Essa pluralidade ainda não é uma realidade no Brasil. Um dos exemplos disso é a baixa presença feminina nos conselhos administrativos: apenas 6,3% dos membros, segundo levantamento da Corporate Women Directors Internaticonal. Nas empresas de capital aberto, a porcentagem é de 7,9%, segundo pesquisa do Instituto Brasileiro de Governança Corporativa (IBGC). Para aumentar essa participação, tramita no Congresso o projeto de Lei 112/2010, que prevê um porcentual de 40% de mulheres entre os conselheiros das empresas públicas e sociedades de economia mista.

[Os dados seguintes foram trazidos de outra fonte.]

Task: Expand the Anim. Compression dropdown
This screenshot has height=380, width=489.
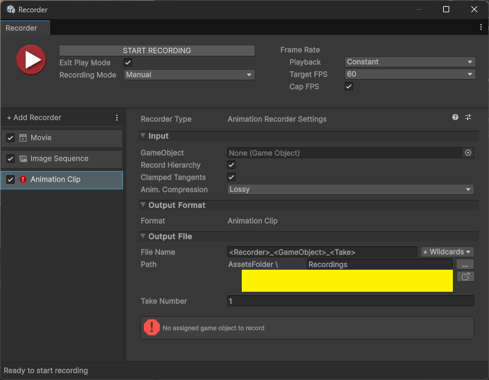Action: [350, 190]
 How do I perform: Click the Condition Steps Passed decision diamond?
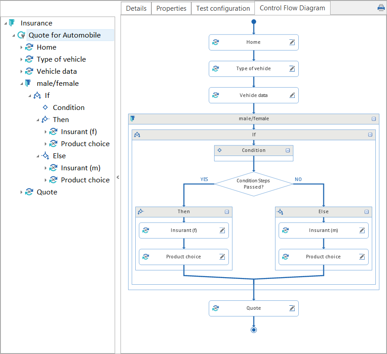(x=254, y=184)

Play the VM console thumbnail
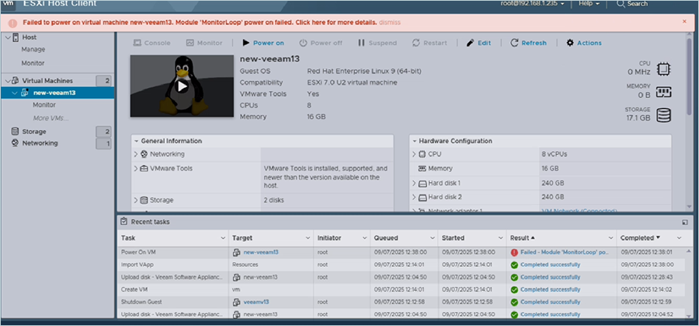[x=181, y=86]
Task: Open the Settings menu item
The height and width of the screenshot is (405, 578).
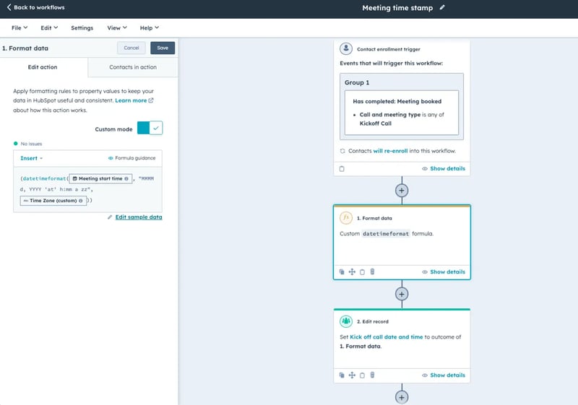Action: [82, 27]
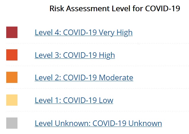Click the color square beside COVID-19 Unknown
Screen dimensions: 189x134
[x=12, y=123]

Durante debate do 17º Congresso IBGC de Governança Corporativa, o presidente da Thbymus Branding, Ricardo Guimarães, explicou que as constantes mudanças sociais e econômicas exigem que os conselhos funcionem como uma comunidade, composta tanto por homens quanto por mulheres. Na visão do especialista, melhores decisões são tomadas quando diferentes pessoas analisam uma mesma questão.

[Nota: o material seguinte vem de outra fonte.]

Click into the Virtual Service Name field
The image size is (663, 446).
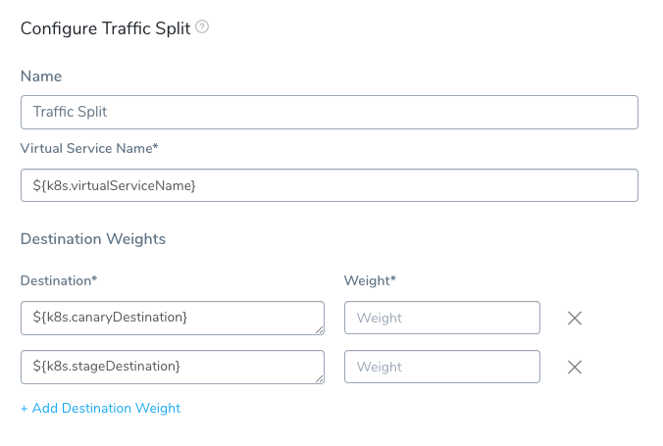click(330, 185)
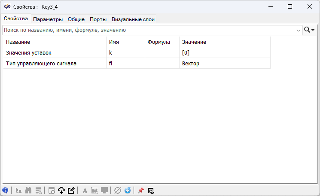Toggle the red pin icon

[x=140, y=190]
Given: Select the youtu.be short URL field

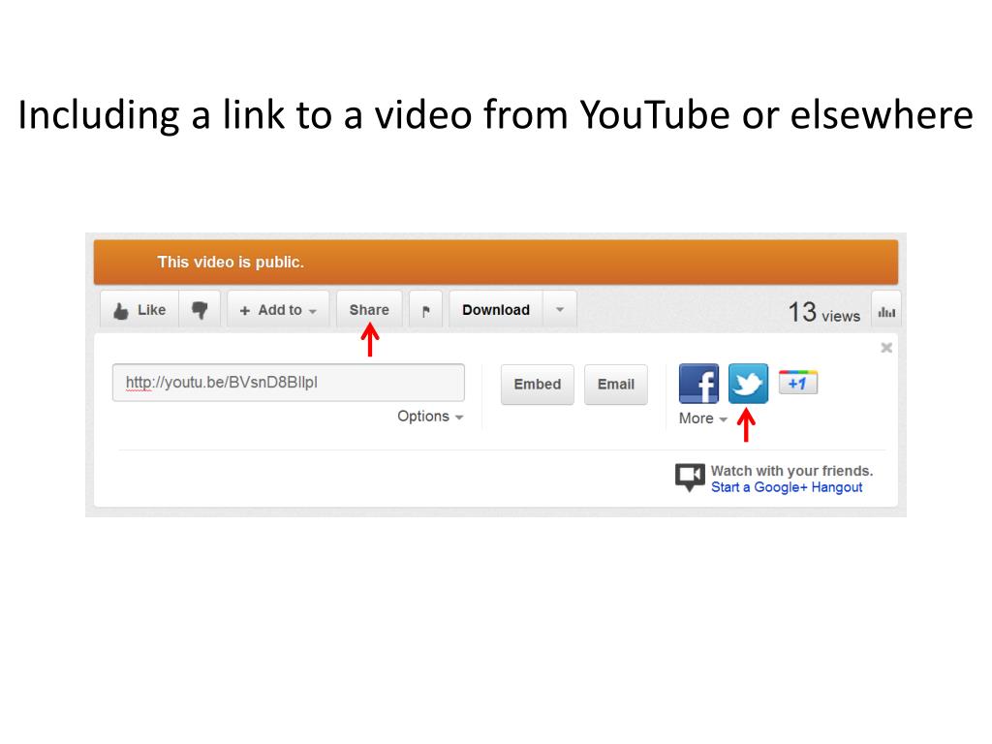Looking at the screenshot, I should pyautogui.click(x=289, y=382).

Porém, a questão vai além da representatividade de gênero. Segundo Fábio Barbosa, sócio-conselheiro da Gávea Investimentos, a ideia é que os conselhos reúnam pessoas com conhecimentos complementares. "Precisa ter mulher só por porque precisa? Não. É porque aquela profissional vai agregar valor, porque tem uma experiência diferente, que traz uma nova visão para o time", afirmou. 

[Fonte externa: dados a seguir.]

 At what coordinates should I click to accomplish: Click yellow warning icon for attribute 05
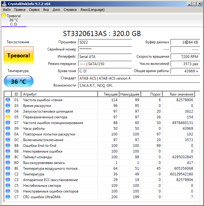click(8, 117)
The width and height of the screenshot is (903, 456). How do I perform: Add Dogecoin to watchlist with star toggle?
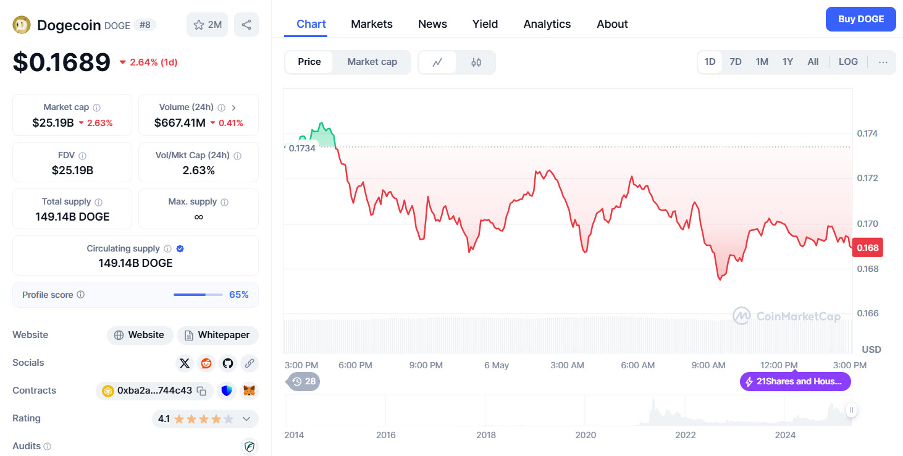click(198, 24)
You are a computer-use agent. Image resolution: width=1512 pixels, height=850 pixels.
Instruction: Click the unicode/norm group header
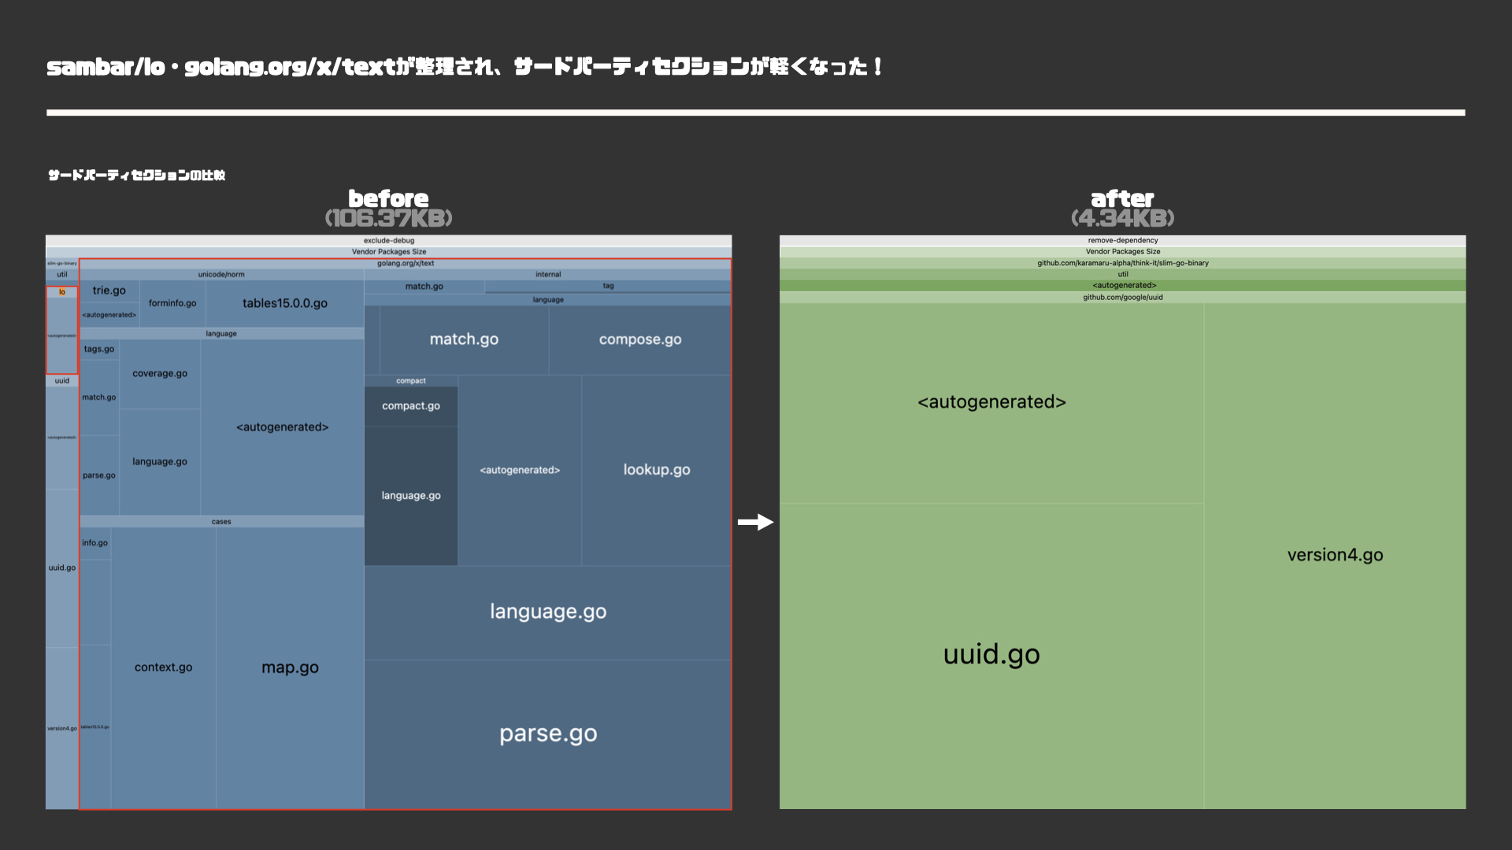pos(221,275)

A dificuldade em promover debates eficientes e questionadores entre pessoas com pensamentos semelhantes também fragiliza o posicionamento dos membros do conselho. Segundo Guimarães, da Thbymus Branding, os profissionais passam a adotar comportamentos mais lógicos e menos arriscados. "Há um anestesiamento do discernimento. Faz com que as pessoas não tenham opinião, apenas sejam objetivas", explicou.

Muitas vezesm a forma como os gestores lidam com cada um dos membros do conselho não varia e isso pode desestimular os profissionais, na visão do conselheiro independente Simon Wong. Para exemplificar, Wong lembrou que nem sempre um aumento de salário é um incentivo positivo para todas as pessoas. "A ideia de que um salário maior vai se traduzir num esforço maior e em um resultado melhor é muito clínica, é como se tratássemos humanos como algo mecânico", diz.

Antecipador. Uma das responsabilidades do conselho administrativo é a de antecipar possíveis riscos ao funcionamento da empresa. Fábio Barbosa explica que o trabalho do grupo não se limita a ajudar os gestores no cumprimento da lei e aconselhar sobre questões do presente. Em sua avaliação, é preciso que os conselheiros prevejam eventuais mudanças na legislação para evitar problemas.

O sócio da Gávea Investimentos lembrou o exemplo da Coca-Cola, Ambev e PepsiCo, que recentemente anunciaram que deixarão de vender refrigerantes diretamente às cantinas de escolas para crianças de até 12 anos. "Não é proibido, mas vai ser. Eles se anteciparam. O conselho tem que estar atento justamente a isso", afirmou.